From a Chinese policymaker’s perspective, however, the reform policies might well have accomplished their purposes. First, although the measures did not eradicate tutoring activities, they did demonstrate the government’s determination to maintain education equality and social mobility, even at the cost of a whole sector’s evaporation, together with billions of dollars in market value. This show of determination gives hope to those less privileged and therefore, to some extent, defuses social tension.
Second, rather than eliminating tutoring, the reform policy serves as a market incentive to marginalize it as a commodity. The issue here is not tutoring itself, but what it leads to if everybody takes classes – involutional, unhealthy and unproductive competition. The crackdown on tutoring significantly raised the financial threshold for families still insisting on participating, shrinking the market by over four quintiles. The reforms substantially transformed tutoring into an individual activity from an institutional one, removing the influence of capital. After reducing its market size and cutting off the link to profit making, tutoring will no longer be a systemic problem.
The question is, what will the Chinese government do next after suppressing the private education sector, and how is it going to fill the void left behind by private institutions? China seems to be eyeing the Finnish model of education: Public schools provide comprehensive primary and secondary education, ensuring every child has a fair chance and that education does not become a direct cause of social disparity. The government exercises rigorous control over private schools, and charging tuition is strictly prohibited. There is no question of making a profit.
Finland’s education system ranks among the top in the Human Development Index of the United Nations Development Programme. The country’s experience has demonstrated that a government-led public school system can produce high-quality education services. It is worth noticing that Finland typically spends over 6 percent of its GDP on education, while China’s education spending was only 3.6 percent of GDP as of 2020. Whether China is ready to increase its current RMB5.3 trillion (US$831 billion) annual education budget by more than 50 percent is not clear.
Even if China manages to deploy adequate resources, there is still a dire need to address the urban-rural and regional disparities. Currently, public education budgets tend to focus on elite schools in cities, while schools in the countryside receive not nearly as much attention. Now that the education sector is free from the influence of investor capital and market forces, the government must ensure that public funding is allocated fairly and impartially.
Finally, China must revive its vocational education system. For decades, vocational education has been regarded as the outlet for students who fail to enter university. This assumption is wrong and obsolete. China’s manufacturing industry is developing rapidly and is in dire need of high-level technical workers who are highly skilled and would be well paid. Rectifying people’s perception of vocational education will not only solve the current shortage of technical talents, which is in line with the China Standards 2035 strategy, but it would also substantially take the pressure and anxiety of the Gaokao off the shoulders of many young people and their families.

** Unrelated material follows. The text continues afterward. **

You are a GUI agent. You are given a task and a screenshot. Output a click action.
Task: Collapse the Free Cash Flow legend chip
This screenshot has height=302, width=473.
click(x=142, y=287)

As one of few paths to social mobility and social justice, education in China has profound implications for its people. Any reform of such a complex system will affect hundreds of millions and their future. Policymakers have to be sensitive to the impact. Criticism, opposition and even protests might be expected. The Chinese government must tread carefully and maintain its focus on the complex issues involved and what its policies and strategies will mean for the stability of society and how well the state meets the expectations and aspirations of its people.